I complimented her because both the baby and her were smart. She smiled as she acknowledged the compliment.

People love smart babies, she said when a baby is not smart, people are not so eager to hold the baby.

I agreed with her.

She told me that she was not keeping her baby smart for other people though. She was taking care of the baby because the baby was very special. I agreed that babies are special.

“Manje uyu Amai ari special nokuti ndakamudhedherwa uyu.” ( This baby is extra special because I was ripped for her)

The way she said it spoke of what she had gone through inorder to have this baby. She did not say that ndakachekwa (cut) which is how many people refer to Caeseran Section.

Kudhedherwa emphasised that she had had her body ripped open in order to have the precious bundle that she carried on her back.

She was the first in the history of many women from her family and kinsmen to have an operation to have a baby.

She said that she had not understood it all when she had been told that she would need to have an operation.

She had assumed that she would just have a natural delivery as the other family members had done.

While it was shared during ante natal class that in some cases, some women would need to have their babies delivered through C-section, she had not fully listened.

She had looked at C-section as being not applicable. That is when she had made a mistake, thinking that it was for others, herself excluded.
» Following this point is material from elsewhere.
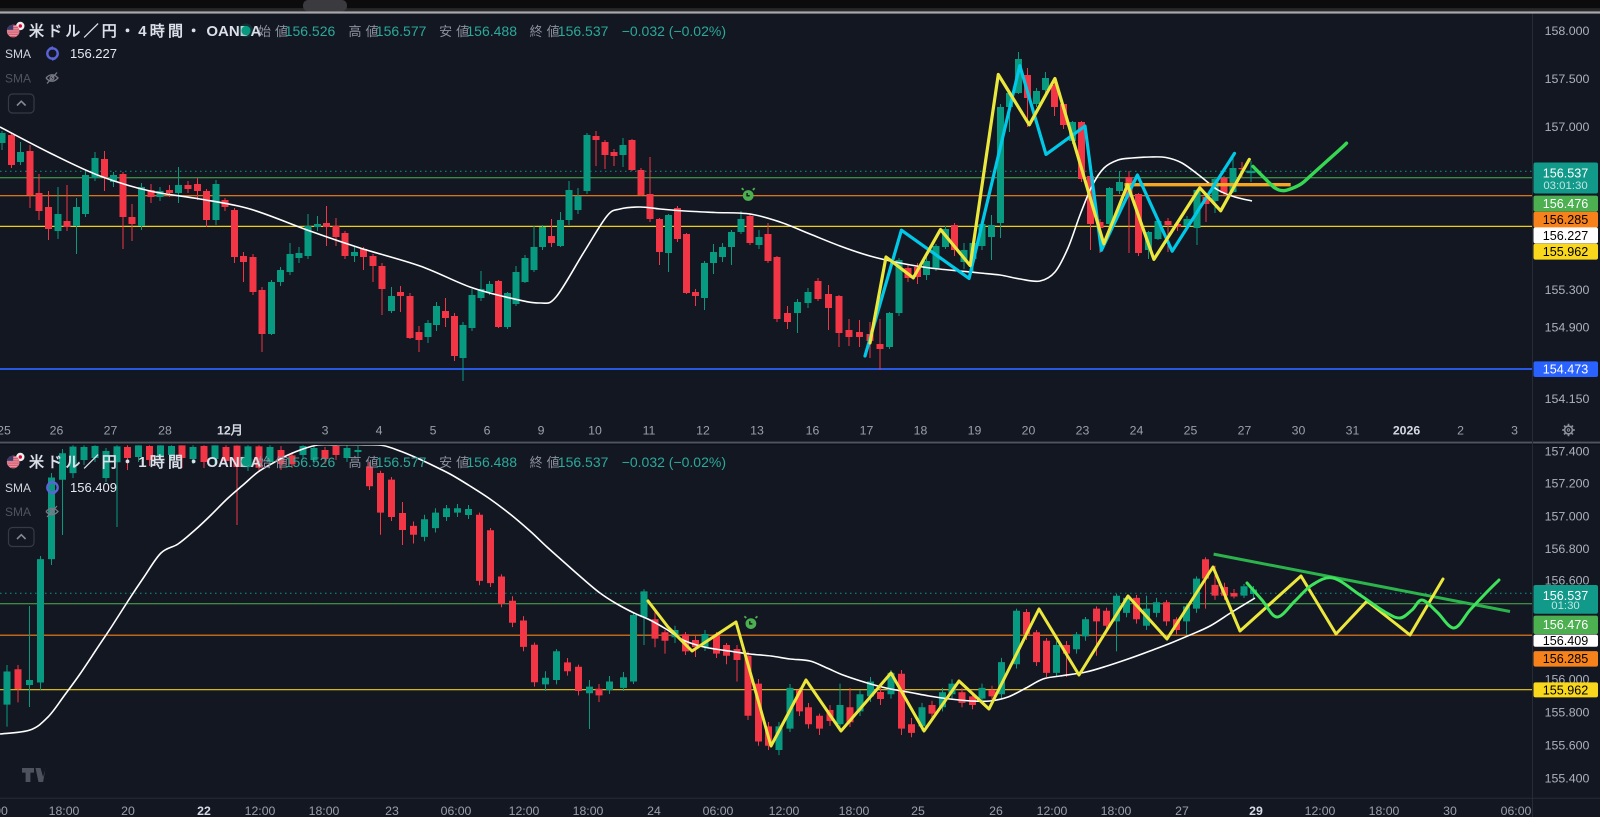  I want to click on svg-text: 157.200, so click(1568, 483).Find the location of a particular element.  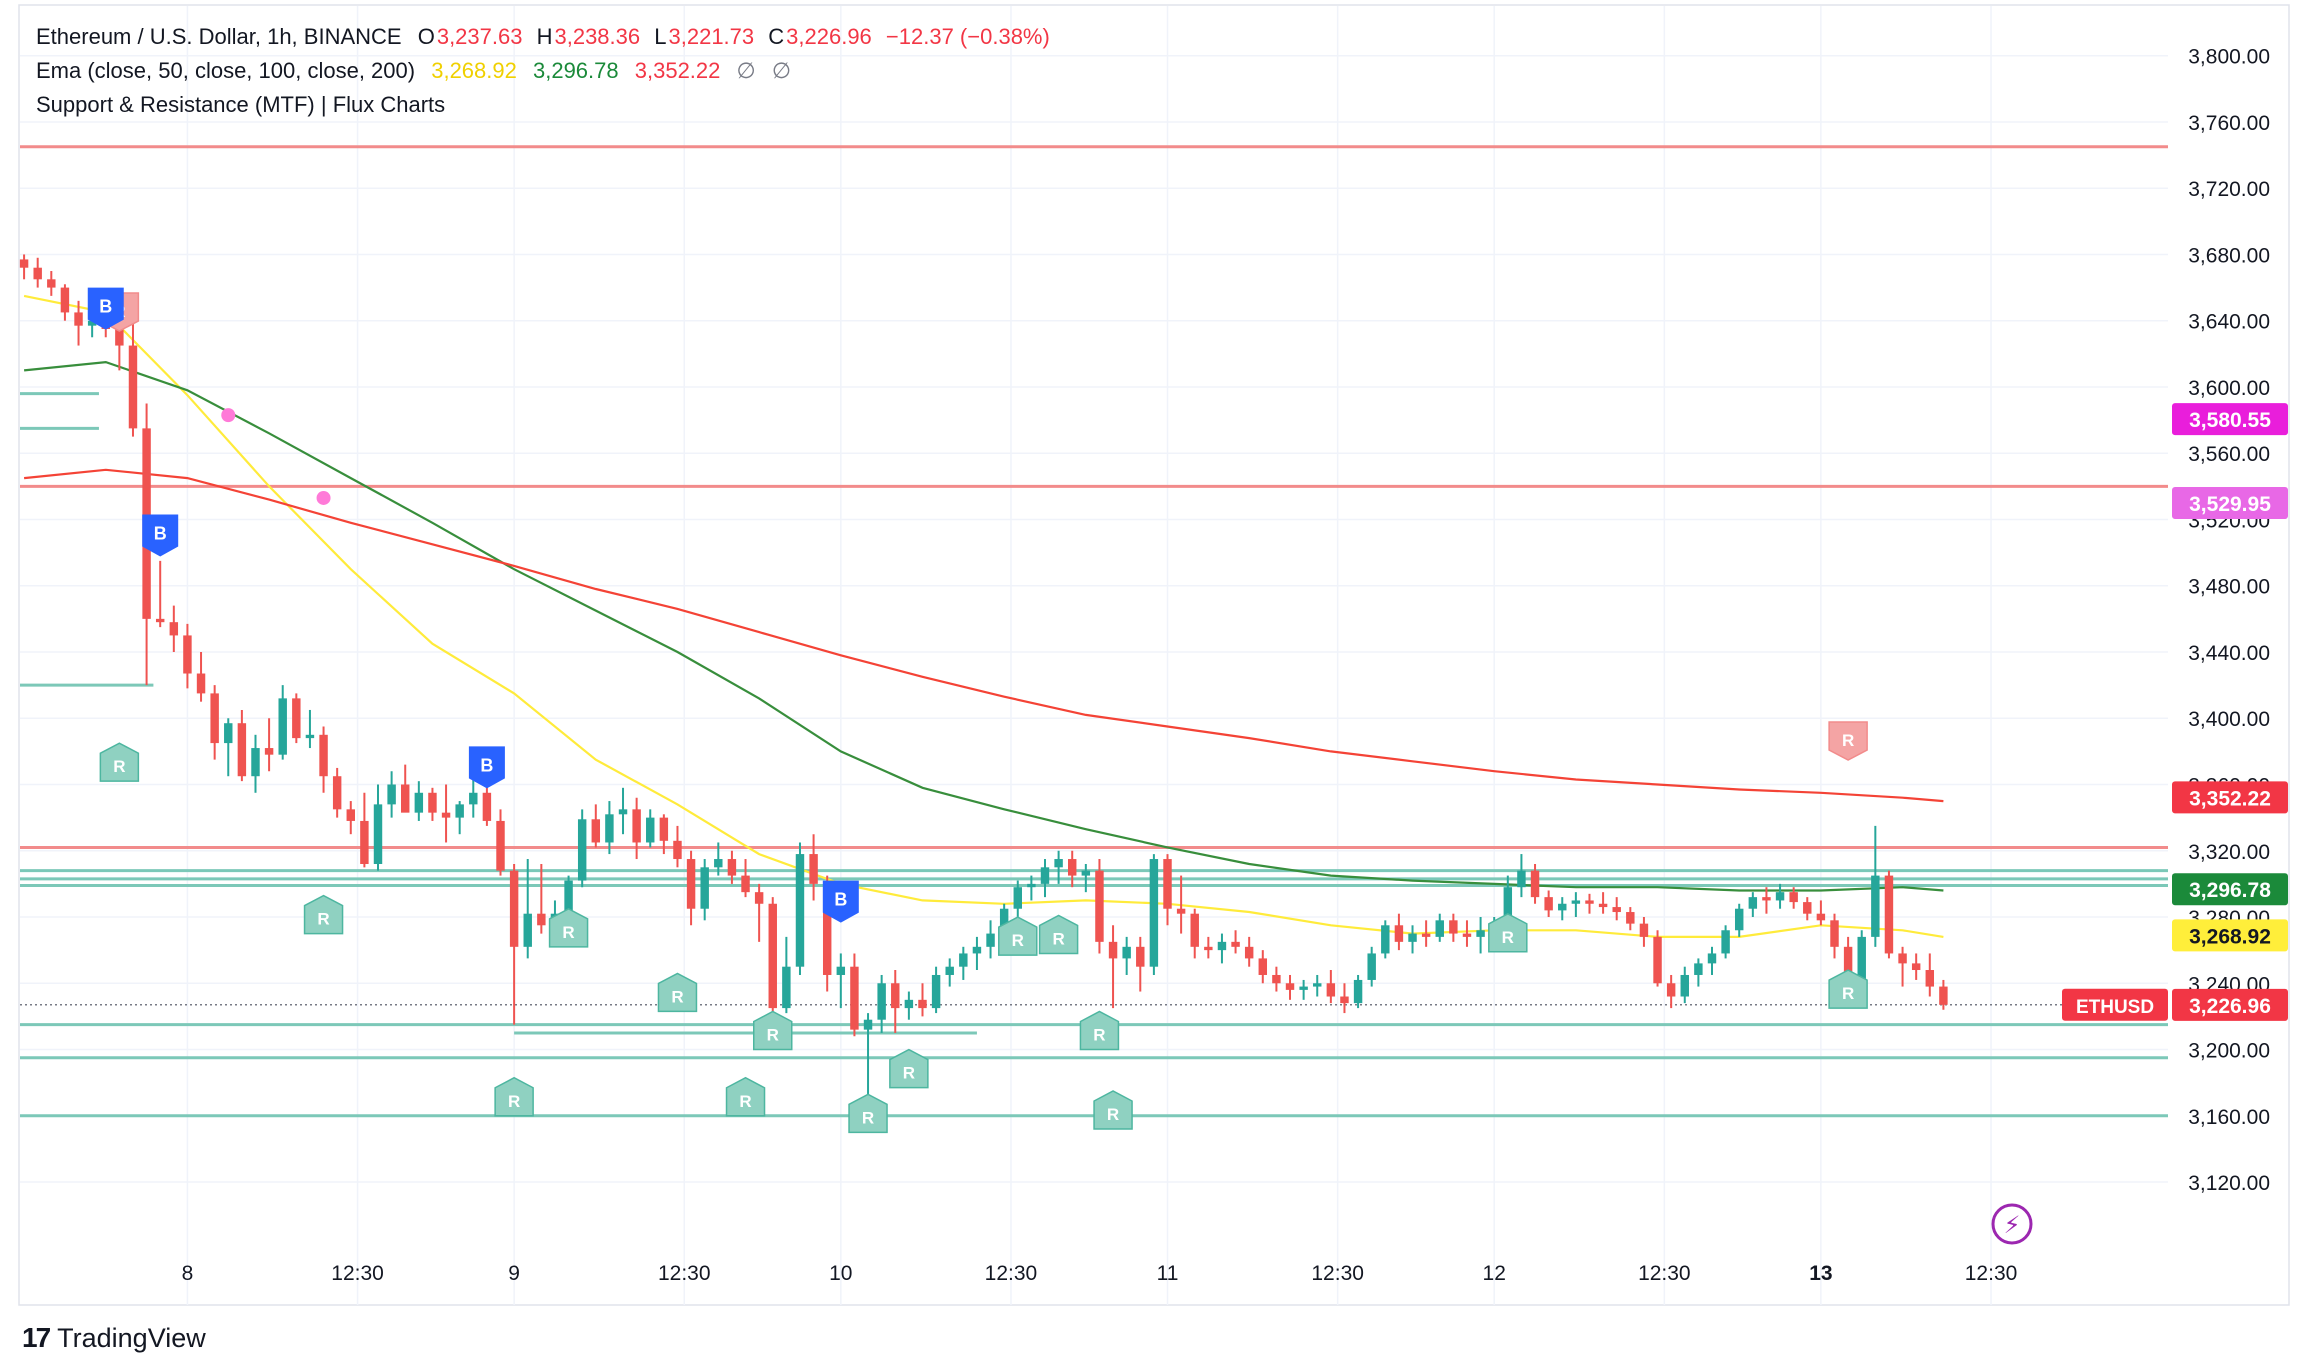

price-tag-4: 3,268.92 is located at coordinates (2230, 936).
She was looking at it as a lesson learnt.

I felt that she had been looking for an opportunity to discuss this issue and the fact that I had greeted her and complimented her on the baby, had given her the leeway to talk.
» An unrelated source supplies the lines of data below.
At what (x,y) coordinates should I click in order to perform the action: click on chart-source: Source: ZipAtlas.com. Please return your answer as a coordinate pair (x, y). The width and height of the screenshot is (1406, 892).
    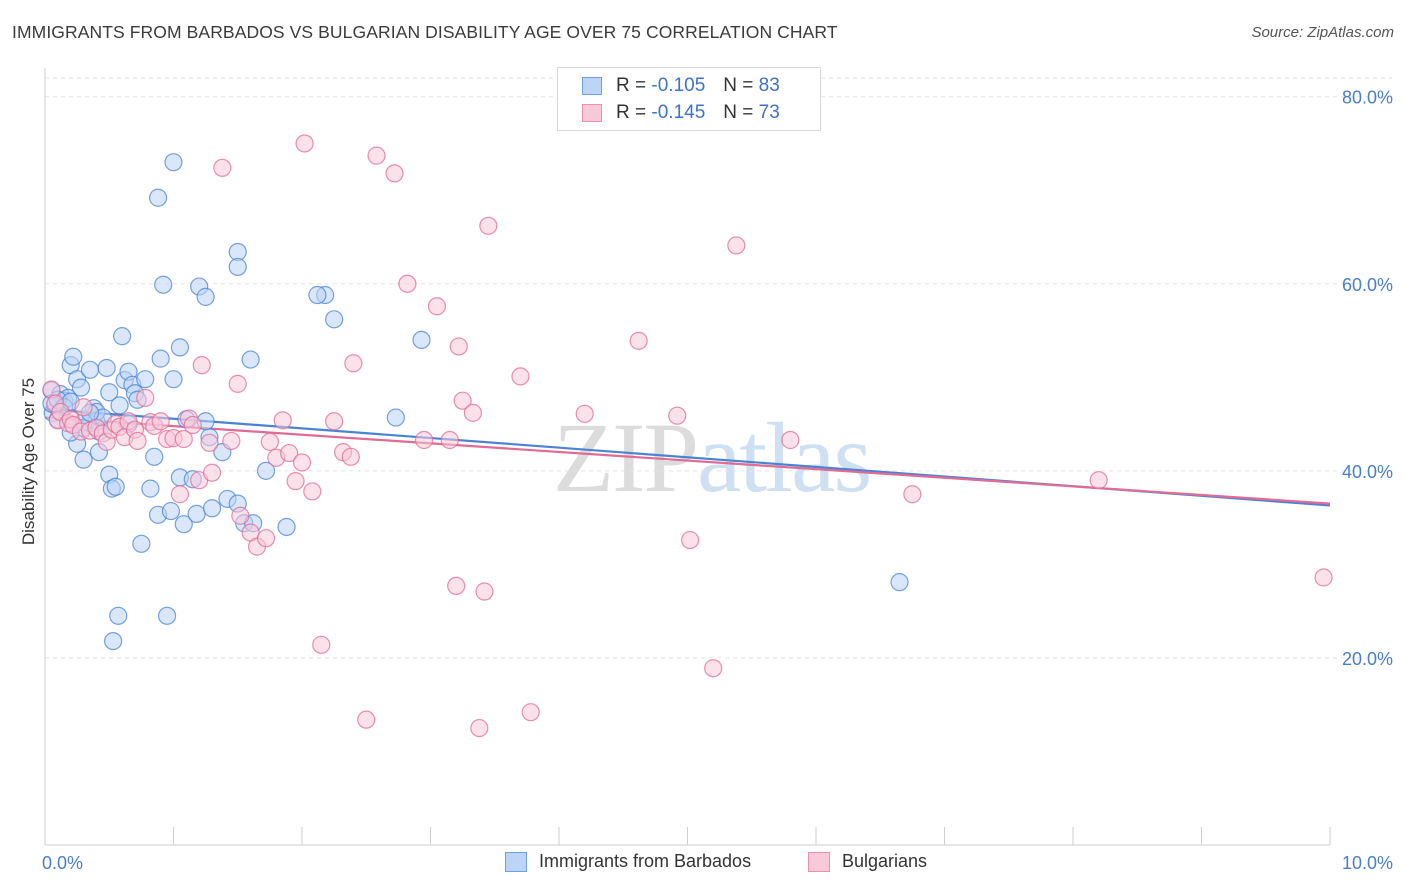
    Looking at the image, I should click on (1322, 32).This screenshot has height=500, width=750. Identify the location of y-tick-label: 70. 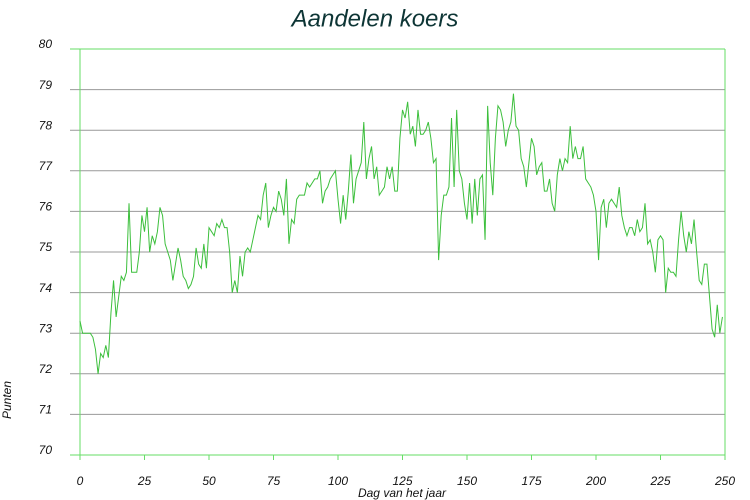
(46, 450).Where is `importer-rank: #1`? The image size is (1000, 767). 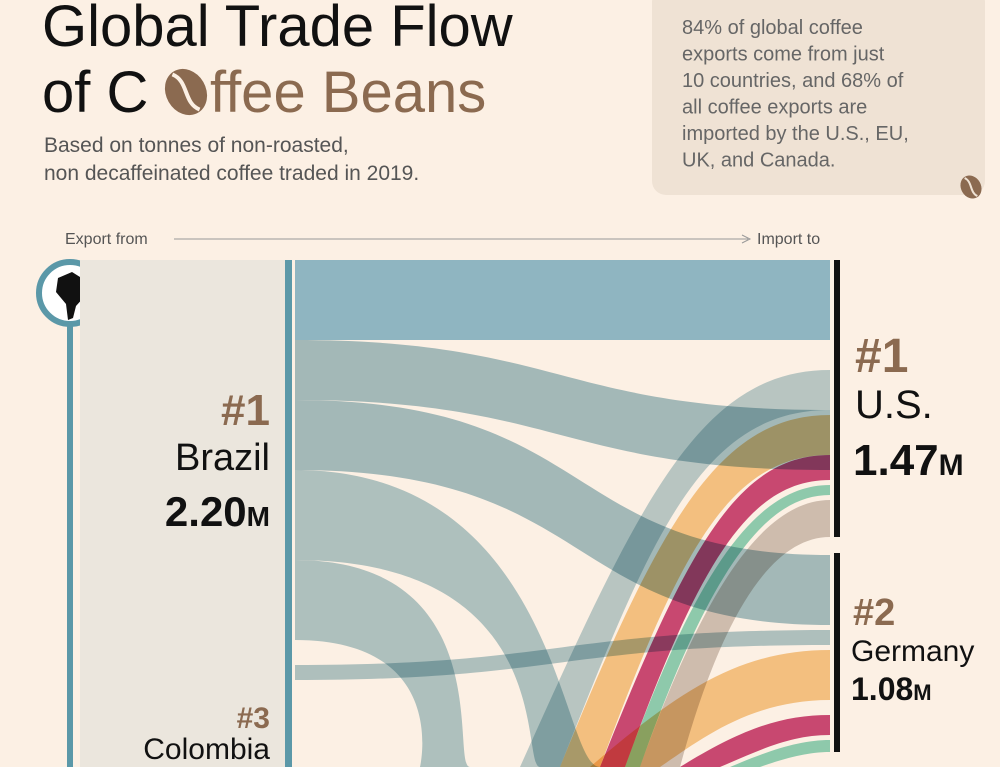 importer-rank: #1 is located at coordinates (882, 356).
I have learnt that everyone needs an opportunity to let out and not be judged in the process.

At times when we talk to people who know us, they tend to judge based on what happened in the past.
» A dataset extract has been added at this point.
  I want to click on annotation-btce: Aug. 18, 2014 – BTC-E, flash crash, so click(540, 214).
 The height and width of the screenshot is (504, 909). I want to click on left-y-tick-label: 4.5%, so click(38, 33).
It was her first baby, a daughter and she was so hooked and proudly in love.

Her husband was equally hooked despite having been told by some “societal family therapists” that it would be ideal to have a baby boy first so as to be firmly established in the family! The things that people say.

This young woman needed no probing to continue, she just let herself talk.

She said that when she woke up from the operation, she was really elated when told that she had a baby girl.

She was grateful that she was alive as she had been told that there are women who died during the operation.

While she acknowledged that information sharing is good, she bemoaned how that information was shared, instilling fear rather than empowering the recipient.

Visiting time while at the hospital was worse she told me. Why? I was eager to know. All sorts of people came to visit and some of them said things that had left her wondering why they had said such things, they could have been silent.

What had they said, I wanted to know .

The response had some effect on me. She said that some female relatives had asked why she had not just pushed the baby out rather than kudhedhwa (being ripped open).

Others would go ahead to tell her that they had pushed many babies “easily” and some of them who had more birth weights than her baby. Such visitors who speak loudly in tones that tended to be hurtful.

She said later she had learnt that there are some women who had an elective C-section and she had great admiration for such people.

She laughed when she added that she was sure they told no one that it was an elected C-section for fear of being “condemned.”

I was happy to note that she did not consider herself lesser of a woman because of how she had delivered her baby.

Now when people said she had been ripped, she was happy to say she had her baby and she was determined to be proud always for a process that had blessed her with her daughter.

She did not consider it a weakness as there are different ways to be strong!